第3章 もう涙は枯れ果てた
「そこのベッドを使え」
予想外の言葉に、目を見開いて彼を凝視する。
「え、私がベッド使っていいの?」
「あァ。おれは大体いつもソファーで寝るからな」
本を読みながら寝るのがおれの日課だ、なんて言いながら、ローテーブルに散らかった分厚い本を片手に取り、ソファーに座って読み出した。
意外と優しかったりするんだ、なんて私は関心する。
「生憎能力者なんでな、浴槽はねェがシャワーは部屋に完備してある。勝手に使え」
「はーい」
自分の鞄を漁り、寝巻きとタオルを取り出した。
チラっとトラファルガーの方を見れば、すでに彼は本に夢中なようで。私の存在なんてお構いなし。そっちの方が楽でいいけどね。

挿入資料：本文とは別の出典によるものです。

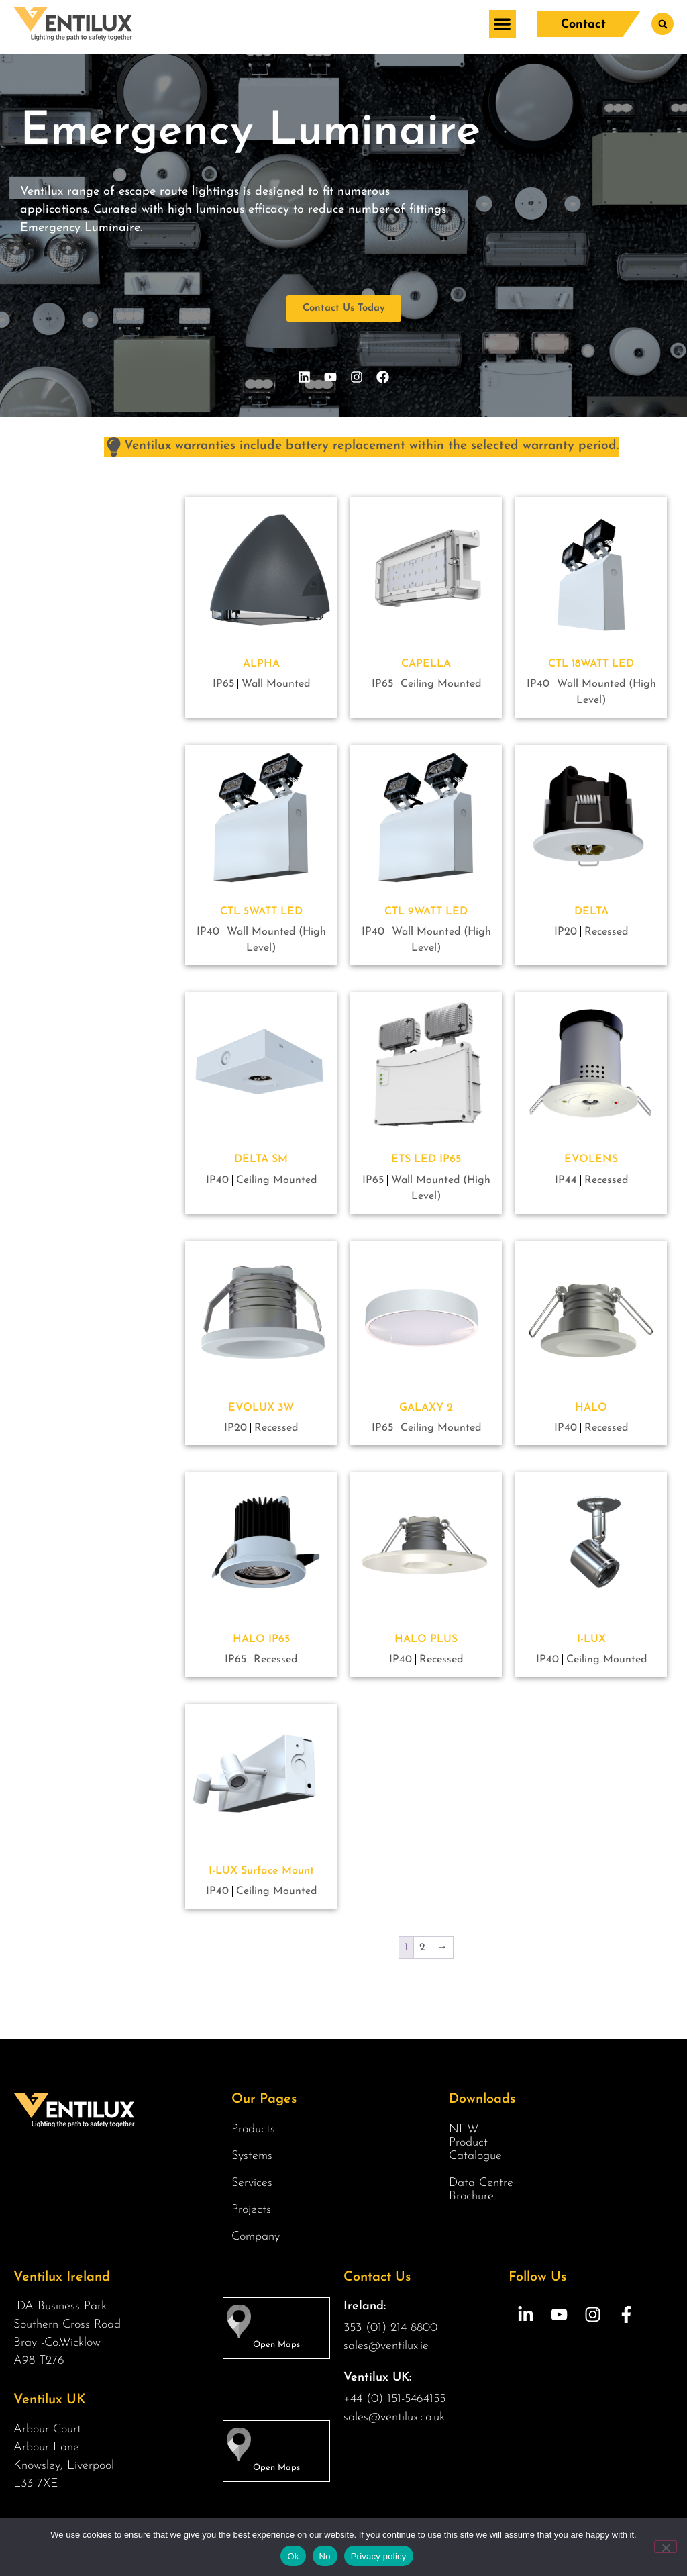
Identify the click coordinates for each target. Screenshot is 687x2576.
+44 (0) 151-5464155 (394, 2399)
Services (255, 2183)
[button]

とりあえず今日はいろんな汗を掻き過ぎて、気持ち悪い。
なんの戸惑いも無く、シャワー室に入った。
「意外と早いんだな」
五分足らずで部屋に戻った私に、トラファルガーは少し驚いていた。
「ずっと治安の悪い島を旅してたから、ゆっくりするっていう感覚があまり無いの」
「…へェ」
興味があるのかないのか。彼はそう一言呟くと、続いてシャワー室に入っていった。
読めない男、厄介だ。
まだ少し濡れている髪の毛を軽くタオルで拭きながら、使って良いと言われたベッドに腰かけた。思ったより柔らかくて、ゴロンと寝転がってみる。
「フカフカのベッド…何年ぶりだろー」
ずっと節約の旅をしていたから、安宿ばかりでベッドは硬くて仕方なかった。久しぶり過ぎる安らぎの感触に、思わず顔が綻ぶ。
そして急に押し寄せてきた眠気に目を閉じた。